Fully 75% of this film shows Thatcher with dementia. It should more appropriately have been entitled Thatcher with Dementia, because that's all it's about. In the few scenes of her as Prime Minister, it shows her to be enormously unpopular and always fighting everyone. This seems totally inconsistent with the fact that she was the longest sitting Prime Minister of the 20th-Century. How could that be if she were as unpopular as Weinstein paints her here? With one exception, the film doesn't show her making big decisions or shaping policy or public opinion. It simply shows her giving occasional speeches. But the film always flashes forward to remind us that she is, after all, of feeble mind.
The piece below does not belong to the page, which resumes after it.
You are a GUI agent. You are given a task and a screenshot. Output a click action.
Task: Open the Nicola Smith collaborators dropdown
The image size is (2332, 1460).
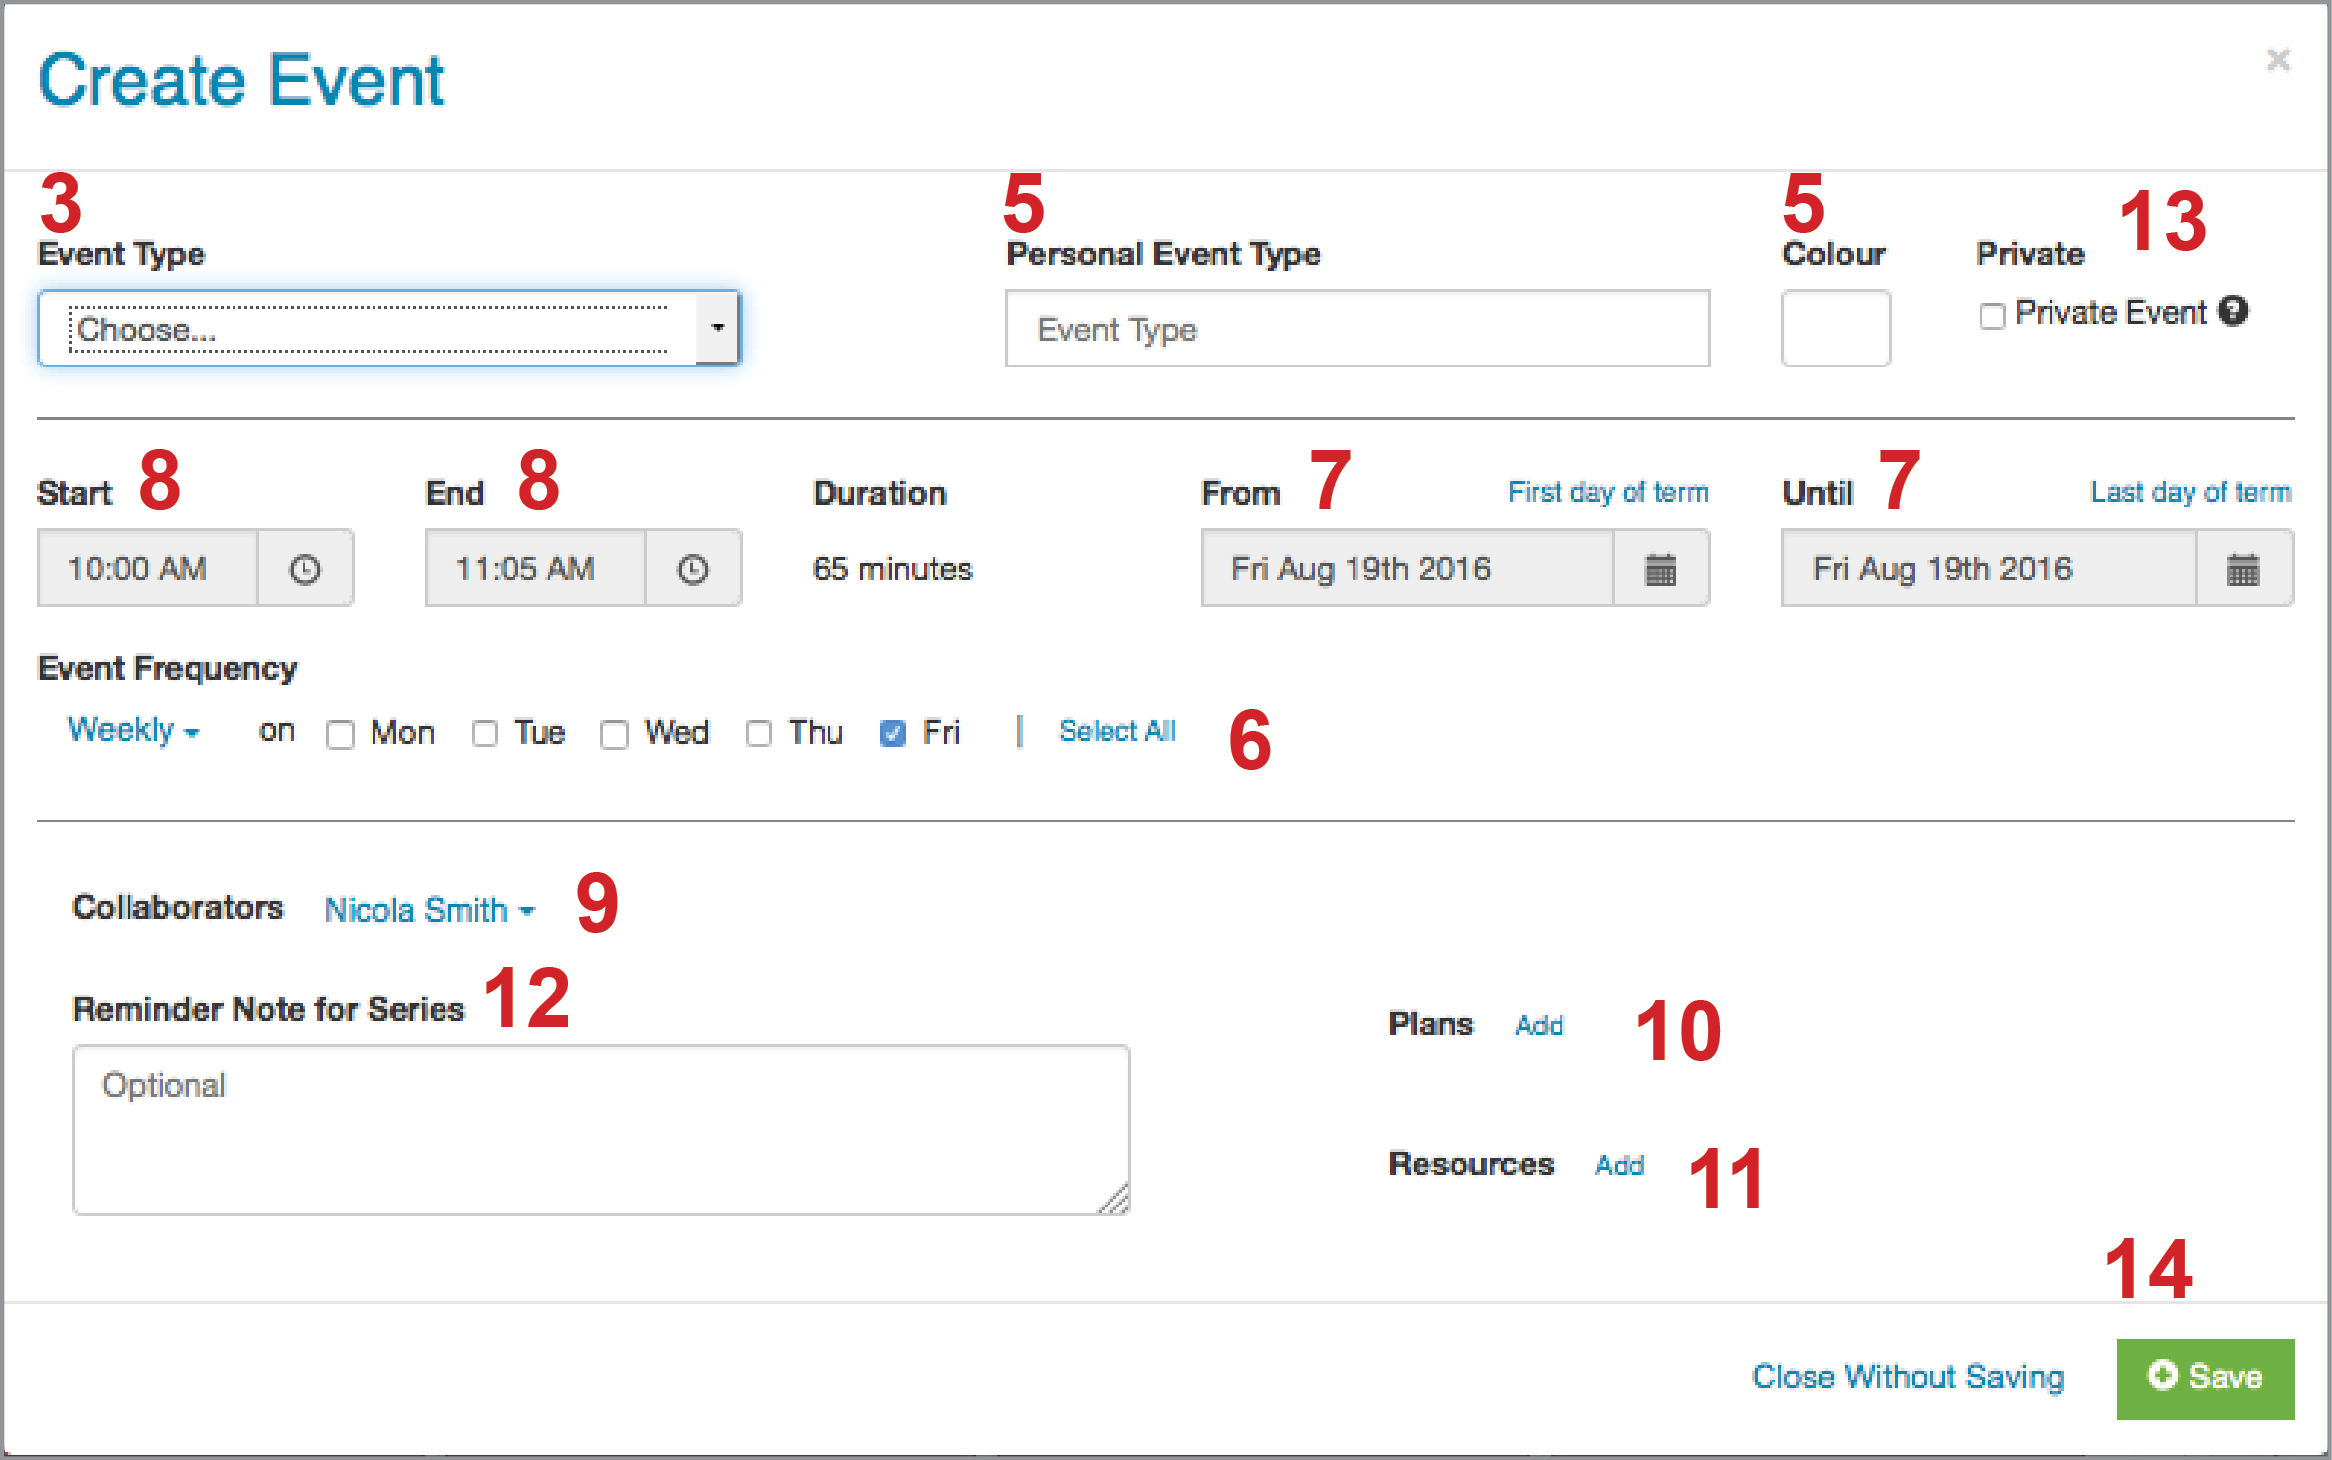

The one specific political issue with which Weinstein deals is the sinking of the Argentinean light cruiser Belgrano during the Falklands War. Because this movie is such a fiction that it couldn't even use the disclaimer "based on fact," Weinstein allows the viewer to believe that because the Belgrano was steaming away there was no reason to sink her, and buys into the left's allegation that Mrs. Thatcher was a war criminal for this order. This is dead wrong, and Weinstein should know it. The Belgrano had orders to attack. It wasn't "sailing away." It was merely redeploying for its attack. But it doesn't matter in which direction it was sailing. It was in a zone where the British had warned that any ship in the zone would be sunk, regardless of in which direction it was sailing. (If you're interested in the truth of the matter, see the article in the "Daily Mail:" Britain WAS right to sink the Belgrano: Newly released intelligence proves the Argentine ship had been ordered to attack our Task Force: http://www.dailymail.co.uk/news/article-2080490/Belgrano-Britain-WAS-right-sink-ship-attacked-Task-Force.html#ixzz1iKL4doTH). Weinstein paints it as a very difficult decision, but her Minister of Defense, Sir John Nott, later observed: "It was one of the easiest decisions of the whole war."

For this great woman who opened the door wide for women in British politics, who was the first female Prime Minister in British history, who paved the way for the Reagan Era and the end of the Cold War, this film is a cruel disgrace and the people who made it should be ashamed of themselves, but there's fat chance of that. History is not made by those who do the acts; it's made by those who tell the tale. Streep does a fine job of destroying Mrs. Thatcher's reputation, so she is undoubtedly proud of her part in this despicable defamation. Given the political slant in Hollywood, there's little doubt that there's an OscarŽ nomination in store for her as her reward. In a world that honors the truth, however, a RazzieŠ would be a more appropriate award for her and the movie.